6. The Impact of Degenerative Diseases on Vascular Dysfunction

The relationship between the vascular system and degenerative diseases is bidirectional and complex. Vascular dysfunction can contribute to the development and progression of degenerative diseases, while degenerative diseases can, in turn, worsen vascular health. Recognizing and addressing vascular risk factors and promoting vascular health through lifestyle measures are essential steps in preventing and managing both vascular dysfunction and degenerative conditions.

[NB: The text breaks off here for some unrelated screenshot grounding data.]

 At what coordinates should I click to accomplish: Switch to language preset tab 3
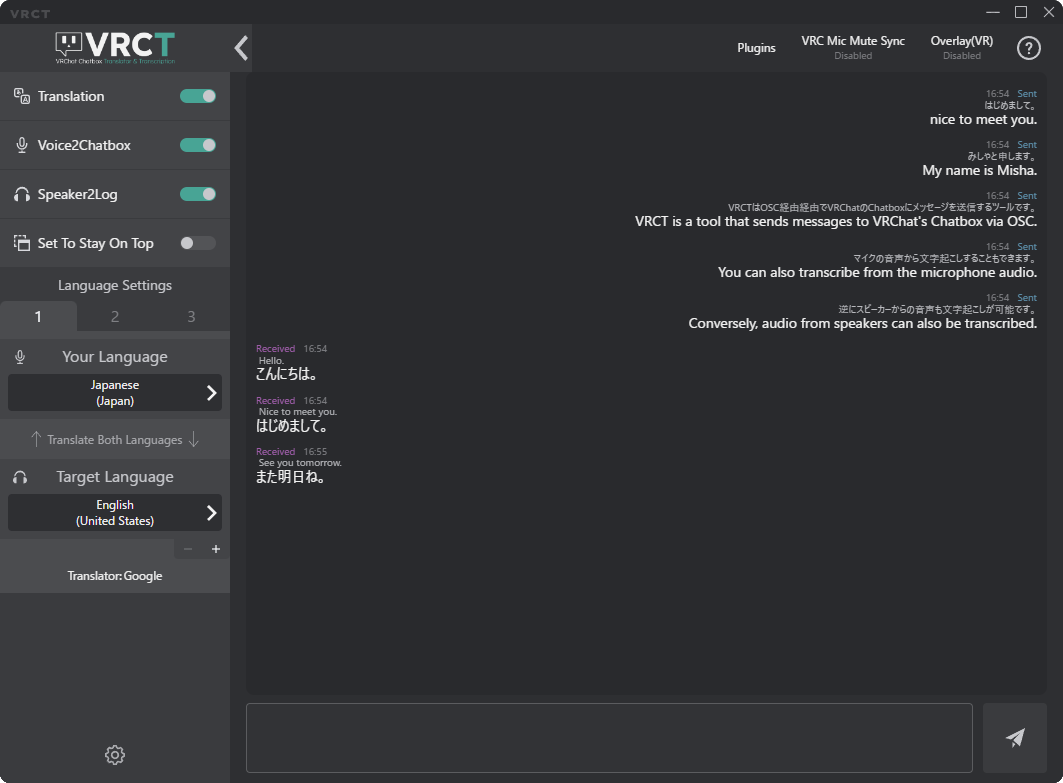(x=191, y=317)
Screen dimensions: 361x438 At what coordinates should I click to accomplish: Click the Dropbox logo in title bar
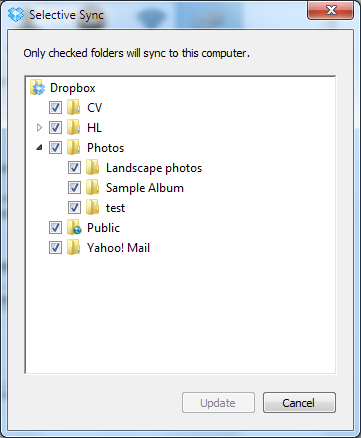pos(16,15)
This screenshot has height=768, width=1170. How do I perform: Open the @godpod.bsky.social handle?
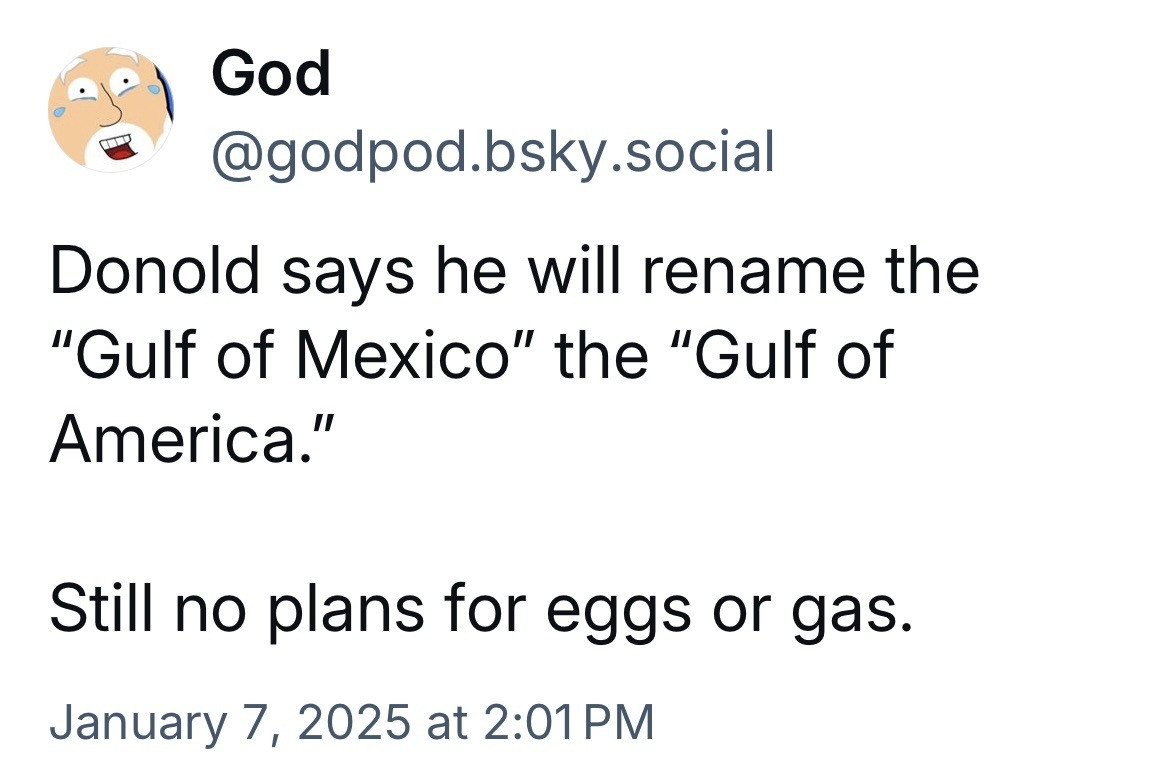[x=493, y=153]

Here, we discussed some of the degenerative diseases that impact vascular dysfunction:
  • Diabetes: Diabetes, particularly type 2 diabetes, can lead to vascular dysfunction [62]. High blood sugar levels can damage the endothelial cells lining blood vessels, promoting atherosclerosis and increasing the risk of heart disease, stroke, and peripheral vascular disease.
  • Inflammation: Chronic inflammation, a hallmark of many degenerative diseases (e.g., rheumatoid arthritis, inflammatory bowel disease), can directly impact the vascular system [108,109]. Inflammatory processes can damage the endothelium, leading to endothelial dysfunction and increased risk of atherosclerosis and cardiovascular events.
  • Osteoarthritis: In this degenerative joint disease, the wear and tear on joints can lead to inflammation and damage to nearby blood vessels [12,13]. Chronic inflammation can contribute to vascular dysfunction in affected joints, exacerbating pain and limiting mobility.
  • CKD: CKD is both a cause and consequence of vascular dysfunction [52,53,54,55]. Kidney damage can result from prolonged exposure to risk factors like high blood pressure and diabetes, which also contribute to vascular impairment. In turn, kidney dysfunction can lead to imbalances in electrolytes and hormones, affecting blood vessel tone and function.
  • Cerebral Small Vessel Diseases: CSVD primarily affects the small blood vessels in the brain, leading to white matter lesions, lacunar infarcts, and microbleeds [42,43,44]. These vascular abnormalities are closely associated with cognitive decline, and they can disrupt the brain’s ability to function properly. CSVD can lead to both ischemic and hemorrhagic events in the brain. These events contribute to vascular dysfunction and can result in stroke-like symptoms and cognitive impairment. Degenerative changes in small blood vessels can lead to reduced blood flow, increasing the risk of strokes and vascular dementia.
  • Alzheimer’s Disease: In AD, cerebral vessel integrity is compromised due to the deposition of Aβ, resulting in cerebral amyloid angiopathy [27,42]. These abnormal protein deposits can affect blood vessels, reducing cerebral blood flow. Reduced blood flow deprives brain cells of oxygen and nutrients, contributing to cognitive decline and memory loss. Some individuals with Alzheimer’s disease also experience vascular cognitive impairment (VCI), where vascular dysfunction in the brain exacerbates cognitive deficits. This can occur alongside the neurodegenerative processes in Alzheimer’s disease.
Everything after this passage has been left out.